UH’s lack of effort on the glass was startling; they were outrebounded by 19. The Rainbows had been outdone on the glass just four times going into Saturday, and never by more than a margin of two (Nevada, plus-one; Texas Tech, plus-one; Oklahoma, plus-one; UC Santa Barbara, plus-two).
“Play more physical, from the beginning,” Thomas said of what needed to happen. “And we didn’t.”
The 49ers’ second-chance points advantage was 22-13, but it felt like more. The Beach put up several crowd-quieting putback layups and dunks.
“That’s been a real weakness for us,” 49ers coach Dan Monson said. “Rebounding is something we knew, especially losing our center (Temidayo Yusuf) for the year, was going to be difficult for us this year. Last two or three games we’ve been outrebounded in league and to be able to win on the boards I think was a huge key for us.”

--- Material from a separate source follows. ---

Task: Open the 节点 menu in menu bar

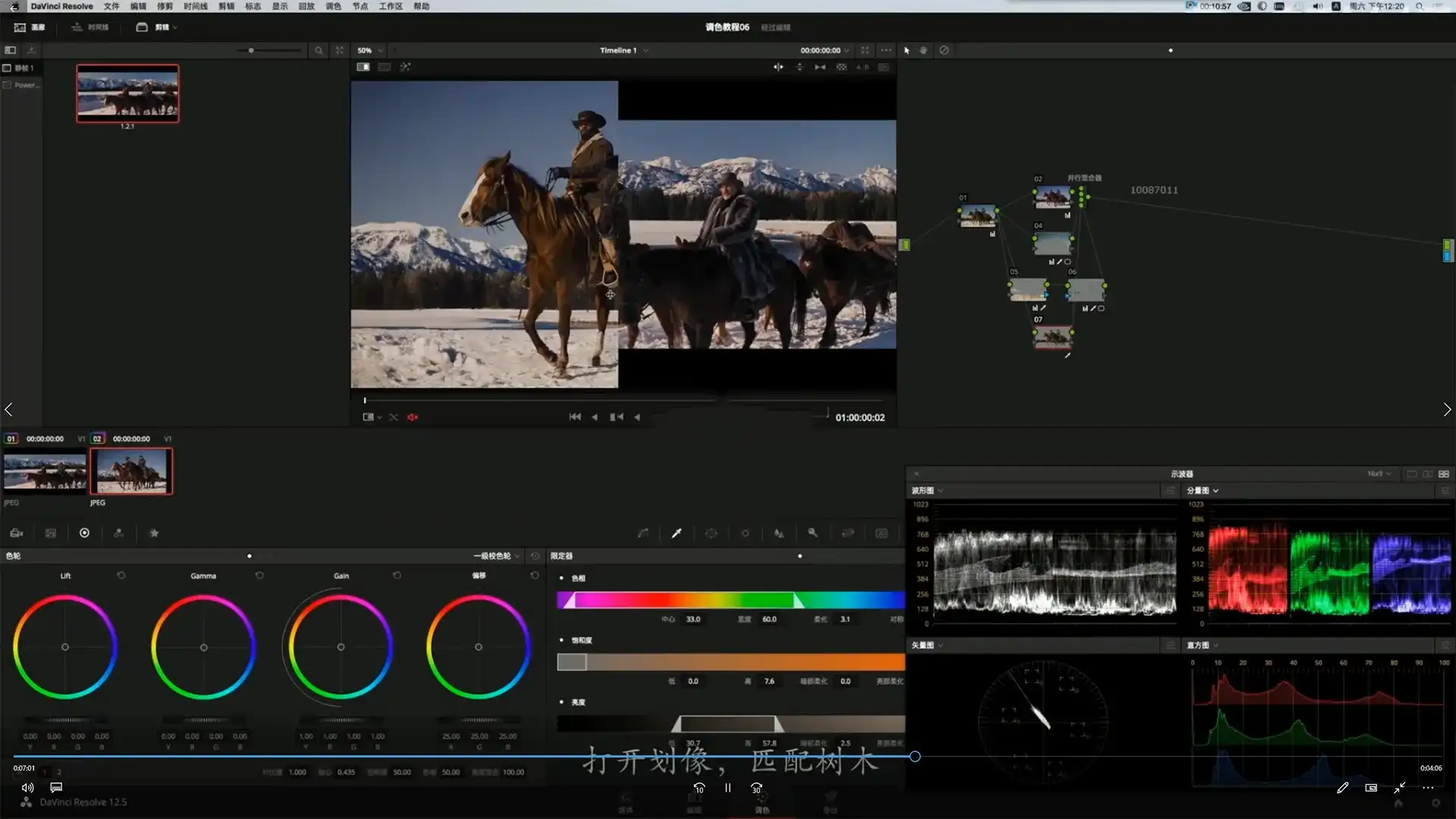Action: coord(359,6)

UH was hampered by quiet performances from Aaron Valdes (three points) in his return from a toe injury; Isaac Fleming (scoreless), who tweaked an ankle and never got going; and Stefan Jankovic, who got in foul trouble and seemed out of sorts.
After Thomas (career-high 20 points) scored inside to make it a three-point game with 3:37 left, point guard Roderick Bobbitt missed a tying 3-point attempt and the Beach buckled down in a zone. The 49ers did not allow another UH point besides Sai Tummala’s moot free throw in the final seconds.
UH was held to a season-low scoring output and lost by double figures for the first time all season.